Siegfried Sauermoser (2021): LAWINENKUNDLICHE ANALYSE DER LAWINENEREIGNISSE AN DER ITALIENFRONT IM ERSTEN WELTKRIEG 1915 – 1918.
Dissertation - Institut für Alpine Naturgefahren (IAN), BOKU-Universität für Bodenkultur, pp 354. UB BOKU obvsg FullText

Datenquelle: ZID Abstracts
Abstract:
Lawinen sorgten im Ersten Weltkrieg an der Italienfront für zahlreiche Opfer. Die Angaben in der Weltkriegs- und Lawinenliteratur reichen von wenigen Tausend bis zu 80 000 Lawinentoten im Bereich der k.u.k. Armee. Im Rahmen der vorliegenden Arbeit wurden diese Zahlen untersucht und die Witterungsabläufe und Lawinenursachen der Kriegswinter 1915/16 und 1916/17 analysiert. Der Winter 1915/16 begann extrem mild und schneearm. Erst Ende Februar und März kam es zu intensiven Schneefällen auf ein labiles Altschneefundament, was zu zahlreichen Lawinenabgängen mit hunderten von Opfern im Bereich der in Bezug auf Lawinen unerfahrenen k.u.k. Truppen führte. Der Winter 1916/17 war der schneereichste Winter, der jemals im Südalpenraum aufgetreten war, zahlreiche Lawinen forderten wiederum mehrere hundert Opfer.
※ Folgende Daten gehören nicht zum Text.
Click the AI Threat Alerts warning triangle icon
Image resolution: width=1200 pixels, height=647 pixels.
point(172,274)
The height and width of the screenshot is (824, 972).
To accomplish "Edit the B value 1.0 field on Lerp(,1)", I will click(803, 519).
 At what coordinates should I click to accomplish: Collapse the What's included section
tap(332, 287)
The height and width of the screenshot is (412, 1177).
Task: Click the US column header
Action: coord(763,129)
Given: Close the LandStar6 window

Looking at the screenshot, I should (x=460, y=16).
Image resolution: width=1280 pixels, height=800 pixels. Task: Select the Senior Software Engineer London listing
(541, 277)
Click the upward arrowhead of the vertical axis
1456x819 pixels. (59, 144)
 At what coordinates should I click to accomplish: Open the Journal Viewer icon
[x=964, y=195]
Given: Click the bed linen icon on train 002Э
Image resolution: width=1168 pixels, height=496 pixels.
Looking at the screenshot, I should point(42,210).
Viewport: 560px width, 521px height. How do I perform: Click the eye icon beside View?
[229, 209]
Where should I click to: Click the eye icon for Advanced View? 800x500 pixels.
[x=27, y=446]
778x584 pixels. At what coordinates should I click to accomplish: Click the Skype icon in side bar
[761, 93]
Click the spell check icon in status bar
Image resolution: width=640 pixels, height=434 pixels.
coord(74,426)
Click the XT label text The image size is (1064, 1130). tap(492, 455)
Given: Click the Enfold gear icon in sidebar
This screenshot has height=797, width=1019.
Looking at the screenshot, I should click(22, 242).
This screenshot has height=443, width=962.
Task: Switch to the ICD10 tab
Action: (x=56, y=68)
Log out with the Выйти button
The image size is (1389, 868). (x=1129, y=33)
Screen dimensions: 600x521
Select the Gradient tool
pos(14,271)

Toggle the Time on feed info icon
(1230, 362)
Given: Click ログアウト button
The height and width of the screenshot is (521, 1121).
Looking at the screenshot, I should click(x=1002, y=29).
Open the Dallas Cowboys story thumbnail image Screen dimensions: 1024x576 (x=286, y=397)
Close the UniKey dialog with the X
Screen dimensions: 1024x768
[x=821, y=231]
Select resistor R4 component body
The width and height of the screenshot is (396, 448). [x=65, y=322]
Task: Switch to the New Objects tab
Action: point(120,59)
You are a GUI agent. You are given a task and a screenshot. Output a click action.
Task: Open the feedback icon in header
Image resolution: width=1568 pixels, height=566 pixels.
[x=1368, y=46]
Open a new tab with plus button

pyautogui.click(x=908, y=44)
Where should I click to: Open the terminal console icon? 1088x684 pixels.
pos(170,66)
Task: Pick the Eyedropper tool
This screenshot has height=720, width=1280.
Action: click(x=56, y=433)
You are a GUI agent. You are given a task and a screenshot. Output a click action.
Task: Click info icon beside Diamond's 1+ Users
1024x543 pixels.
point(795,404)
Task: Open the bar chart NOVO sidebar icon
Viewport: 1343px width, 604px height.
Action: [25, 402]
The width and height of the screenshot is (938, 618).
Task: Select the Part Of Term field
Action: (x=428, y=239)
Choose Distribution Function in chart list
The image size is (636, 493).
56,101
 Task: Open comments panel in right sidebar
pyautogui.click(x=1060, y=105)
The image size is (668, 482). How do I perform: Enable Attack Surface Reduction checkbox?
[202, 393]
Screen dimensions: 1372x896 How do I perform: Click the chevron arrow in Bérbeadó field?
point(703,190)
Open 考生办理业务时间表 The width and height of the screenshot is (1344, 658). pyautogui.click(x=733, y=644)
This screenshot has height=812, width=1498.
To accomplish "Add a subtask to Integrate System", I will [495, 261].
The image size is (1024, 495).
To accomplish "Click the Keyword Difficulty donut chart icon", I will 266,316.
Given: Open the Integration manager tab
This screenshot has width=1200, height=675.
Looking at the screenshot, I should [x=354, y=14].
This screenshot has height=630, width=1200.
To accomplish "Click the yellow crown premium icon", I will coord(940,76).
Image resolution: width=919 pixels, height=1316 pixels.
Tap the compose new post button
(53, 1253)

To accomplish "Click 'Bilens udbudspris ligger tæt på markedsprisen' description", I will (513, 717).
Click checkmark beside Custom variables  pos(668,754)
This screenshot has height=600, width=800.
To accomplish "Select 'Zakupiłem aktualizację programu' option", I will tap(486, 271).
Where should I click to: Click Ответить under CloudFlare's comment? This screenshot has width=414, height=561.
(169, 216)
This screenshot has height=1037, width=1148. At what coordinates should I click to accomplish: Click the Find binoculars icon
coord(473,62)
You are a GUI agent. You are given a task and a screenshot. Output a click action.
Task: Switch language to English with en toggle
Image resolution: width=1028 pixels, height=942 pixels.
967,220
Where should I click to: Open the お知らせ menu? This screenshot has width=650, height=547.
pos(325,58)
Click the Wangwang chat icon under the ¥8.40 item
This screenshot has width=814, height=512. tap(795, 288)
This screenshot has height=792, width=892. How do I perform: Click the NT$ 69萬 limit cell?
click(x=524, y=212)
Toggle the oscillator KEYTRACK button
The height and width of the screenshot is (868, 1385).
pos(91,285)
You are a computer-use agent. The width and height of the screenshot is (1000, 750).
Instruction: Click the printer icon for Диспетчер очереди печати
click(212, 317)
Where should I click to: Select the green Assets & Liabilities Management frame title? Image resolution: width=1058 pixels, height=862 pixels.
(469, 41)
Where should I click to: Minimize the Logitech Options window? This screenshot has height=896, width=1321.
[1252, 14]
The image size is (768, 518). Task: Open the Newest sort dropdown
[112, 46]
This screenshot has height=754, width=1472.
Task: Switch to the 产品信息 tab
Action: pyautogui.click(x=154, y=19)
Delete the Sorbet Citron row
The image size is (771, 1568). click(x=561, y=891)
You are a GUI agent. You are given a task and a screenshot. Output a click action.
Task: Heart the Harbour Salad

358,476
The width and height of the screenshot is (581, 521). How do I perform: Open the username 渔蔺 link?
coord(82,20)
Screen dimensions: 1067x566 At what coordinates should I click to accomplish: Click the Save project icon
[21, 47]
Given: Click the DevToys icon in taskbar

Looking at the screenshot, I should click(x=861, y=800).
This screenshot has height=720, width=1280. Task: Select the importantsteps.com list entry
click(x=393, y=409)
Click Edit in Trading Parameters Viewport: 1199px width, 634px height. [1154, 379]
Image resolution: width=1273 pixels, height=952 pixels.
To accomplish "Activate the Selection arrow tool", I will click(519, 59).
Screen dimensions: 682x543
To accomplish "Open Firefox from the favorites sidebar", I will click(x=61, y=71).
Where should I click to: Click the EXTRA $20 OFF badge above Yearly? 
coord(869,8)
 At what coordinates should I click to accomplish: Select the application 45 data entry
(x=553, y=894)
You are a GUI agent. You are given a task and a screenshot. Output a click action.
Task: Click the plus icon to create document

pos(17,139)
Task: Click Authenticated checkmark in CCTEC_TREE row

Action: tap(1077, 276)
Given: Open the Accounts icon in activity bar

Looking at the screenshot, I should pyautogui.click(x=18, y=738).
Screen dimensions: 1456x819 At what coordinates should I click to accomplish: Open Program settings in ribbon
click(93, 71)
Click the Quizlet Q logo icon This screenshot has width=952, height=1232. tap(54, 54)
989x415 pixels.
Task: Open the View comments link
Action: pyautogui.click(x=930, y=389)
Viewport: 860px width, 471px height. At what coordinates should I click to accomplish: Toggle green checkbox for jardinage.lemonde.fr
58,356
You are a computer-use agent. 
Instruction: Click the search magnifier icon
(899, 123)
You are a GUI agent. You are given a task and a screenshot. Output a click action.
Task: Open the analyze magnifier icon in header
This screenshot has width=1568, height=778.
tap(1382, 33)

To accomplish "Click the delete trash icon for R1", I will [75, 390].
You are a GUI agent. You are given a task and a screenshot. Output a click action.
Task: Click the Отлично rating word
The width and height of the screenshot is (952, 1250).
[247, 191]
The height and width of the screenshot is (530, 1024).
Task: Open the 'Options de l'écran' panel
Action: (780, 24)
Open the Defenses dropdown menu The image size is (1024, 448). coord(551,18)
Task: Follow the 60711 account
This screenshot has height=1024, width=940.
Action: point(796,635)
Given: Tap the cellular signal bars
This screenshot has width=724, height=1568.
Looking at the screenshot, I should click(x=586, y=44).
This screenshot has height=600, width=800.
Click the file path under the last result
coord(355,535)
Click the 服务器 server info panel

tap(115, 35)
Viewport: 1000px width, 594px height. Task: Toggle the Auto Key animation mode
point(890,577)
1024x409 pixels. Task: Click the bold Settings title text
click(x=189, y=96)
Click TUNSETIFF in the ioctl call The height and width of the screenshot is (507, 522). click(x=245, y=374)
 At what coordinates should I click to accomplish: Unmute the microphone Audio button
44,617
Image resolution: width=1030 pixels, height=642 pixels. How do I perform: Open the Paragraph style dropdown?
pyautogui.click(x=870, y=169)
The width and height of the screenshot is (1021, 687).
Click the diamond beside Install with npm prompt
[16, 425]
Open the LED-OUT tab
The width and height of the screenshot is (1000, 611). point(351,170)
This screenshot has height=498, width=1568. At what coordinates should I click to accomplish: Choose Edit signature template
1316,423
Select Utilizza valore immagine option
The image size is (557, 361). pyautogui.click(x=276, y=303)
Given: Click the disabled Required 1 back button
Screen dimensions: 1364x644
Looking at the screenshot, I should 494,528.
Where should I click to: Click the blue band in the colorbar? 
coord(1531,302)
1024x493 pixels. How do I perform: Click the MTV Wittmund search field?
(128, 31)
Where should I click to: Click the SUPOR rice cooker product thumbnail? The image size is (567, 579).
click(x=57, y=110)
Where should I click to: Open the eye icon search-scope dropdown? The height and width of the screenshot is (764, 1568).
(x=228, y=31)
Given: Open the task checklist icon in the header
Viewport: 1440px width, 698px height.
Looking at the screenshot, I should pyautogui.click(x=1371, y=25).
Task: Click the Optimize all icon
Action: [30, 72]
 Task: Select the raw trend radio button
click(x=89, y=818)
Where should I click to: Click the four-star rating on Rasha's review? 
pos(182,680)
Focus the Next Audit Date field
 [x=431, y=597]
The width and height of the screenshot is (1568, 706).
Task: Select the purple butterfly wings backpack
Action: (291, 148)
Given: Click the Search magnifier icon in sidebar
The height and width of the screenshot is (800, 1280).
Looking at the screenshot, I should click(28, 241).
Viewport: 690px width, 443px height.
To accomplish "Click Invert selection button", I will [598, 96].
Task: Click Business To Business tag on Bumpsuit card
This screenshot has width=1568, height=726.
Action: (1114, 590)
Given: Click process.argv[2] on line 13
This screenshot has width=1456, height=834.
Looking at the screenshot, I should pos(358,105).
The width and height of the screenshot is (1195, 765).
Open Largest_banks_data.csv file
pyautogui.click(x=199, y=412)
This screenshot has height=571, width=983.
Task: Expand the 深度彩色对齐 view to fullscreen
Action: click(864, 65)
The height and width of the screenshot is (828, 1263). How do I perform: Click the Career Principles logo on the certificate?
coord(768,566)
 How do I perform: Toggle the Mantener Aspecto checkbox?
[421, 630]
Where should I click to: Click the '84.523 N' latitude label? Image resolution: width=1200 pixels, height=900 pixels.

Insgesamt wurden in beiden Kriegswintern ca. 3 700 Lawinenopfer gemeldet. Nach den Erfahrungen des ersten Winters verbesserte die k.u.k. Armee die Lawinenvorsorge deutlich. Die alpine Ausbildung wurde erweitert und intensiviert, Bergführerabteilungen, alpine Referenten und militäralpine Kommissionen wurden eingeführt. Es wurden Lawinenkarten angefertigt, stationäre Rettungsabteilungen eingerichtet, Lawinenrichtlinien und Merkblätter laufend verbessert und der Feldwetterdienst etabliert. Die künstliche Lawinenauslösung wurde weiterentwickelt und kritische Weg- und Lagerbereiche dadurch sowie mit provisorischen Schutzbauten gesichert. Trotzdem war die k.u.k. Armee den extremen Verhältnissen des zweiten Kriegswinters in den Alpen nicht gewachsen. Ohne die getroffenen Vorsorgemaßnahmen, die für einen normalen Winter ausgereicht hätten, wären aber die Verluste durch Lawinen im zweiten Kriegswinter noch deutlich höher gewesen. Viele heute noch gültige Erkenntnisse in der Lawinenkunde konnten während des Ersten Weltkriegs gesammelt werden. Der Mythos, dass an der Alpenfront mehr Soldaten durch Lawinen als durch Feindeinwirkung ums Leben kamen, konnte widerlegt werden.